The ‘Bystander Effect’ is Key to Managing Ethics in the Workplace
In a recent Workplace Ethics Advice blog I mentioned The National Business Ethics Survey (NBES) of Fortune 500 employees released in July 2012 by the Ethics Resource Center that suggests incidents of fraud are more frequently reported in Fortune 500 companies and whistle-blowing is increasing, but so is retaliation in the largest companies. In this blog I look at the phenomenon of whistleblowing and bystander apathy.
In a post on the Corporate Social Responsibility Newswire, Kirsty Matthewson refers to “The Bystander Effect” as situations where passers-by don’t offer assistance when other parties are present.
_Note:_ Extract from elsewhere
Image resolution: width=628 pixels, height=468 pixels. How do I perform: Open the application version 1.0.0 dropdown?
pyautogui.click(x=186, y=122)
She raises a number of questions with respect to why passers-by don’t act:
- Are we reticent to assist for fear of being ‘under-qualified’ to help effectively?
- Is there an assumption, perhaps, that others will help or that if no one else is helping, why should we?
- Is the severity of the situation diluted by the presence of others, of collective inaction (a phenomena known as ‘social proof’)?
- Is it a coping strategy to prevent information overload?
- Or are we simply paralyzed by indecision?
Studies have shown the greater the number of parties present, the fewer the incidents of assistance; we take our cues from the behavior of others and it is, after all, less stress and hassle to ourselves to assume that others will intervene.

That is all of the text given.